Hardware Type: Ethernet (1)

Protocol Type: IP (0x0800)

Hardware size: 6

Protocol size: 4

Opcode: request (2) -------------------Means ARP Reply

Sender Mac-Address: 00:00:00:00:00:44

Sender IP Address: 192.168.0.109

Target Mac-Address: 00:00:00:00:00:33              

Target IP Address: 192.168.0.93

Now both the computers can update their ARP cache, so that the MAC Address to IP Address mappings can be used for a future communication.

ARP - Q&A
=========

What is ARP?

Address Resolution Protocol (ARP) is a network protocol, which maps a network layer protocol address to a data link layer hardware address. For example, ARP is used to resolve IP address to the corresponding Ethernet address.

To which OSI layer does ARP belong?

ARP belongs to the OSI data link layer (Layer 2). ARP protocol is implemented by the network protocol driver. ARP packets are encapsulated by Ethernet headers and transmitted.

Which RFC specify the requirements for ARP?

RFC 826 specifies the ARP packet format and other details.

What is the use of ARP?

A host in an Ethernet network can communicate with another host, only if it knows the Ethernet address (MAC address) of that host. The higher level protocols like IP use a different kind of addressing scheme (like IP address) from the lower level hardware addressing scheme like MAC address. ARP is used to get the Ethernet address of a host from its IP address.

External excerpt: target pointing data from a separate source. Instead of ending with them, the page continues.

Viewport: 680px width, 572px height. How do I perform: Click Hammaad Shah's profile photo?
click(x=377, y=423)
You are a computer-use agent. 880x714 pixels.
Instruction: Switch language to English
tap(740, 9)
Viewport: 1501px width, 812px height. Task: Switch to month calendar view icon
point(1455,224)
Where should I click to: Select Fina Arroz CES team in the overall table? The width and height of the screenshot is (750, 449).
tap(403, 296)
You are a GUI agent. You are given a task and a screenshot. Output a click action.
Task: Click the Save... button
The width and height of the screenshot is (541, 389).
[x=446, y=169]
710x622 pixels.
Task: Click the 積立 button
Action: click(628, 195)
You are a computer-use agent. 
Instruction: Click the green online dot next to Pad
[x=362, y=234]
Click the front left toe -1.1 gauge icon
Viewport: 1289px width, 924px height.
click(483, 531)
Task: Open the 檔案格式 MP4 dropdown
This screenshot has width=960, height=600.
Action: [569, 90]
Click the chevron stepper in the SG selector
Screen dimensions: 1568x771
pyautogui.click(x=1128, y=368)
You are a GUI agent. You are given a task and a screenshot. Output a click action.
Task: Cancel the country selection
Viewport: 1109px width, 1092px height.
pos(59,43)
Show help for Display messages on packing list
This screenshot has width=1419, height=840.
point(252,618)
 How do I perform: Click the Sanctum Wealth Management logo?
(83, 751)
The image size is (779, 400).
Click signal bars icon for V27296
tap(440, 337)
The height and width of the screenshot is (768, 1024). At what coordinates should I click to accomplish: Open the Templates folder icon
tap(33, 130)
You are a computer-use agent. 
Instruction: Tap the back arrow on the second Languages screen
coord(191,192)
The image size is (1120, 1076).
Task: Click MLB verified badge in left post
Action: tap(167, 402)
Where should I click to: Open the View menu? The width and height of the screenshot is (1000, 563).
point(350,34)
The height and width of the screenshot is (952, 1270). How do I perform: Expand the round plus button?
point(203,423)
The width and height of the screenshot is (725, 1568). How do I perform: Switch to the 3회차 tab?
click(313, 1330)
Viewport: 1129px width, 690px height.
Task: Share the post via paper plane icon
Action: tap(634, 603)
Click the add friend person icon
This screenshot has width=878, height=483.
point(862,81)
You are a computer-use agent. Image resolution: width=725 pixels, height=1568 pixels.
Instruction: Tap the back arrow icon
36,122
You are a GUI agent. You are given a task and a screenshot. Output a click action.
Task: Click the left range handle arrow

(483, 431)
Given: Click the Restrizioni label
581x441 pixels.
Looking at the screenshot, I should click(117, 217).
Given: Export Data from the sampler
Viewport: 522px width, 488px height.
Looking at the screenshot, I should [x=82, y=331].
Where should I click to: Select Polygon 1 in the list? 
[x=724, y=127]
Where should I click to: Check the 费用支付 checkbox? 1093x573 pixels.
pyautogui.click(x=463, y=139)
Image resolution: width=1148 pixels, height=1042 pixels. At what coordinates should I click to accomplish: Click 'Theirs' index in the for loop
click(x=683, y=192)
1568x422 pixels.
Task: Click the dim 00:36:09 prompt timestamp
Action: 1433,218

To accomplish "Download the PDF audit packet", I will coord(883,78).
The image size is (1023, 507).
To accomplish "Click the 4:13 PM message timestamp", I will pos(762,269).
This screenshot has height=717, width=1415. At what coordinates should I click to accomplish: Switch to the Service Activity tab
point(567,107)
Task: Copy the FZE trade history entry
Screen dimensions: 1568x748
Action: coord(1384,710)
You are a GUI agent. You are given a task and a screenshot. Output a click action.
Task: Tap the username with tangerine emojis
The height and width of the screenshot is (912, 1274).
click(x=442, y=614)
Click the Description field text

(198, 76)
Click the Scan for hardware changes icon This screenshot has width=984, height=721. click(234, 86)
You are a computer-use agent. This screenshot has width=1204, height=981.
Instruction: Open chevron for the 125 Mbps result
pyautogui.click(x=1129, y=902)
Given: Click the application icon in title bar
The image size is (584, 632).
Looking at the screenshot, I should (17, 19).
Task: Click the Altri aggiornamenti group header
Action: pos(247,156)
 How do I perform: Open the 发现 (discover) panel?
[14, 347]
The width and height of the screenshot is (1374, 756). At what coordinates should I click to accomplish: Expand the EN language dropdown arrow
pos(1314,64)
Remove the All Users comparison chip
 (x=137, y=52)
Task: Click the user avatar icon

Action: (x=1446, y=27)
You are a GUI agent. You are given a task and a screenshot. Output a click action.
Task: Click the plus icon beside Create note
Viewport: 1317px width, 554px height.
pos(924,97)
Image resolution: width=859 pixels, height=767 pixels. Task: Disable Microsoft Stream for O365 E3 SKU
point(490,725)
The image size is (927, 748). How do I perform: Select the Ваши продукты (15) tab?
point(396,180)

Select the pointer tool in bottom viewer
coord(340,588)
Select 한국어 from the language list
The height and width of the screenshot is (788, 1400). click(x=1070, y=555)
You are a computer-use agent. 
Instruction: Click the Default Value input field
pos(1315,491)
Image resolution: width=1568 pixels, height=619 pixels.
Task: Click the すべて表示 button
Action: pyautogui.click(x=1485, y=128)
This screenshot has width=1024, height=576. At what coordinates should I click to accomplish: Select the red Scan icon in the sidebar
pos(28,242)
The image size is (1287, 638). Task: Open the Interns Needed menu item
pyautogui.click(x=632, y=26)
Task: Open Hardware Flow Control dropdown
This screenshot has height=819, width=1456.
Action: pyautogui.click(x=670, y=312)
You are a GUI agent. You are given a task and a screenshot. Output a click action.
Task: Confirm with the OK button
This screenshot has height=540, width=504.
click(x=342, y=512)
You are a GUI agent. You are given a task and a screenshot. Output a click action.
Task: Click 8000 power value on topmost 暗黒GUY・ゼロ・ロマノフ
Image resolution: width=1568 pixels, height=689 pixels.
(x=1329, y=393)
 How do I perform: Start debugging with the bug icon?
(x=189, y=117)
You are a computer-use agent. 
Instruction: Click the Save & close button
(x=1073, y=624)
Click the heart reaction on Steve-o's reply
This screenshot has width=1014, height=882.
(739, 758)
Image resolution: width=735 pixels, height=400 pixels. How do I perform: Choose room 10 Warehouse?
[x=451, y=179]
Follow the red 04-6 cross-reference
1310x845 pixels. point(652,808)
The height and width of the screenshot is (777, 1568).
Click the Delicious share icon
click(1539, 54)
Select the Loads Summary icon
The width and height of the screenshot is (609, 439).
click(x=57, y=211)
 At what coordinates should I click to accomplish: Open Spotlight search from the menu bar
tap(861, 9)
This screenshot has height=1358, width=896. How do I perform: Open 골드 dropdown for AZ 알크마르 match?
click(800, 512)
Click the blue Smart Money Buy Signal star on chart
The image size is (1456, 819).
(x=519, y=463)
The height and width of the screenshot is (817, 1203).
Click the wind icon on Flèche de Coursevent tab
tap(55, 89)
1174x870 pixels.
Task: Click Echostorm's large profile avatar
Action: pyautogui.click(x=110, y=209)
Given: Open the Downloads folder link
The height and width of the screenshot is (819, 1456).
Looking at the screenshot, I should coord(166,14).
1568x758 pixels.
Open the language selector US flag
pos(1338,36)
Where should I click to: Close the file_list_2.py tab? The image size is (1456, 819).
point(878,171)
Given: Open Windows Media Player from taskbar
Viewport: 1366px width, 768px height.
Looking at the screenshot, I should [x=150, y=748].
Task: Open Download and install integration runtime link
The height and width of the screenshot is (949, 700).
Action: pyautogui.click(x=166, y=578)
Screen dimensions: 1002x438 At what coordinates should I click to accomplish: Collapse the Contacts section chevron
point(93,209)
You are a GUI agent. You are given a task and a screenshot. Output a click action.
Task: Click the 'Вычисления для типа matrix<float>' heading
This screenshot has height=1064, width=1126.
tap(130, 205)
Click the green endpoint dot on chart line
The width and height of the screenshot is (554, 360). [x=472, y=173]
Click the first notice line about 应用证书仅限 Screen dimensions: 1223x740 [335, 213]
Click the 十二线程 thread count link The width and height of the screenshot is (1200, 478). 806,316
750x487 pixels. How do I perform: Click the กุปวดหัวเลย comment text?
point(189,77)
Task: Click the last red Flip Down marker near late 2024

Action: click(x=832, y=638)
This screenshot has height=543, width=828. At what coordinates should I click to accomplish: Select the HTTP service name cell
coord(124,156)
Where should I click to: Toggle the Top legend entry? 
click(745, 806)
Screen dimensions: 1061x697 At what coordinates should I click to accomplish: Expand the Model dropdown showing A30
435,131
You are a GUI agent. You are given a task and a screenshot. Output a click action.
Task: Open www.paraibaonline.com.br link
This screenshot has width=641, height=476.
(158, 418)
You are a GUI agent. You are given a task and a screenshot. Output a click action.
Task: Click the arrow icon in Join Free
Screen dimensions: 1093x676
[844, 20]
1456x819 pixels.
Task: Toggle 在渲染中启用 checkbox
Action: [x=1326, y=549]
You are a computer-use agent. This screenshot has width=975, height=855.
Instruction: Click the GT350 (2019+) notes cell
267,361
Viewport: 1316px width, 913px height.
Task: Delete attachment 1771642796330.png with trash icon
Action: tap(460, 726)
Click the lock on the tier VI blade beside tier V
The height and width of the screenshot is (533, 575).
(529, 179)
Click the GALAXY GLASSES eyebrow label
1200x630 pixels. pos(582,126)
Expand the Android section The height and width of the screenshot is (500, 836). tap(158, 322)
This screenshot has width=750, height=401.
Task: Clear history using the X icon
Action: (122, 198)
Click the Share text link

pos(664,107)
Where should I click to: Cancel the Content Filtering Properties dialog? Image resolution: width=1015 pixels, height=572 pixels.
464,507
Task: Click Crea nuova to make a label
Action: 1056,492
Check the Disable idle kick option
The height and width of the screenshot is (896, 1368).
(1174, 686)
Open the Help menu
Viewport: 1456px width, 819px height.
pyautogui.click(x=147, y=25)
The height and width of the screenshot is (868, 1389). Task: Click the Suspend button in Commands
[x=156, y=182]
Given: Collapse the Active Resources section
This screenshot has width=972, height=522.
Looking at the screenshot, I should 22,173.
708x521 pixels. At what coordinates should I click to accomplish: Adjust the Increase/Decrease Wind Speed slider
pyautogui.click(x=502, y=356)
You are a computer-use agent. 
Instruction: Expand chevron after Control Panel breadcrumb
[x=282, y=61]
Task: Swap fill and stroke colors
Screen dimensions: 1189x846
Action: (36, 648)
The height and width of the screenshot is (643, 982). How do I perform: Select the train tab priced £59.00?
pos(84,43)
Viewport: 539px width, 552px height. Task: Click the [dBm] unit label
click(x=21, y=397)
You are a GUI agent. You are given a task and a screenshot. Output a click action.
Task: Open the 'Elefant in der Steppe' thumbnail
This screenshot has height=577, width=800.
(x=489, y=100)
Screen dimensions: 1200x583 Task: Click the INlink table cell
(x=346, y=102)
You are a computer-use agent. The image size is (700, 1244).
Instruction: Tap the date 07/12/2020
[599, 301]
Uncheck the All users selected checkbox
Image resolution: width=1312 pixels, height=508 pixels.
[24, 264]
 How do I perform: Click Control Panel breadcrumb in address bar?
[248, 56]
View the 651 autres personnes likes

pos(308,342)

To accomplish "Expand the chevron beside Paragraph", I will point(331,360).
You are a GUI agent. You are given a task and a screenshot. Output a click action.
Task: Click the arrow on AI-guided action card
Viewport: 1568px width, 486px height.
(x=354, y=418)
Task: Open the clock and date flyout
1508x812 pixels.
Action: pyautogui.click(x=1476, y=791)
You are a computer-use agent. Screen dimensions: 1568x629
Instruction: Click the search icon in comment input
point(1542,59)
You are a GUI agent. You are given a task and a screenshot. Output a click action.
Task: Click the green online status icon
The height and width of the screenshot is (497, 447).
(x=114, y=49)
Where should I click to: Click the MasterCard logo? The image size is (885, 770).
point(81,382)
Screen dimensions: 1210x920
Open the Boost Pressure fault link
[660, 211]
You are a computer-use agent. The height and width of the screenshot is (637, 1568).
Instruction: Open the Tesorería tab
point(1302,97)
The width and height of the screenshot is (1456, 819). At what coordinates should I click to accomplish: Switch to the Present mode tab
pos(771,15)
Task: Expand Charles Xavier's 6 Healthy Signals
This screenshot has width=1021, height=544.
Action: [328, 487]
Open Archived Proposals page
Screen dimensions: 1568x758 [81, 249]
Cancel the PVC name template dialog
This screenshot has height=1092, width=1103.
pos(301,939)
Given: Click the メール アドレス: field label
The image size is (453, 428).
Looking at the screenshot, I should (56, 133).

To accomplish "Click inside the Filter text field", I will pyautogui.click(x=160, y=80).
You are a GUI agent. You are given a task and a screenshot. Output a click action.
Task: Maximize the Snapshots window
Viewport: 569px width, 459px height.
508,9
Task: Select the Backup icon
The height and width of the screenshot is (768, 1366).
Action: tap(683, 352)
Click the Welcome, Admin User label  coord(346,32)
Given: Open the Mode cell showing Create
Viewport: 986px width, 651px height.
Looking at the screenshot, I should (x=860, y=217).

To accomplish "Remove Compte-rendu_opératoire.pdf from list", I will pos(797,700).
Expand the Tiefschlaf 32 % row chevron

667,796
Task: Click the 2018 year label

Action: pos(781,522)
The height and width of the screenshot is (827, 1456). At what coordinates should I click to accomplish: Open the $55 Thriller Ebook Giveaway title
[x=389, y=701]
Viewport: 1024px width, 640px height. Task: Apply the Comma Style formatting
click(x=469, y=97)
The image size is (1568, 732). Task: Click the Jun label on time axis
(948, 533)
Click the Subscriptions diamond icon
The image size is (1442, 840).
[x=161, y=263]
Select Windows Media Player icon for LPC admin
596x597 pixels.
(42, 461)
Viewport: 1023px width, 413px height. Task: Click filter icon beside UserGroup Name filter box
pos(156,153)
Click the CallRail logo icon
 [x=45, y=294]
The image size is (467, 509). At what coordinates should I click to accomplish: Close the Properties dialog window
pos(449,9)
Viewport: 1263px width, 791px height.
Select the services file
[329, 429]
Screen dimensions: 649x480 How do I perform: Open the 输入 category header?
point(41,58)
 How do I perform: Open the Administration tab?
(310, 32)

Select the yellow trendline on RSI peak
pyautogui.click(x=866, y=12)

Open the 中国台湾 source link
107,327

ARP is extensively used by all the hosts in an Ethernet network.

Why an  IP address needs to be mapped to a MAC address, why can't the MAC address itself is represented using the IP address?

The length of a MAC address is 6 bytes and the length of an IP address is 4 bytes. Obviously, the MAC address cannot be represented using the IP address. So an IP address must be mapped to the corresponding MAC address.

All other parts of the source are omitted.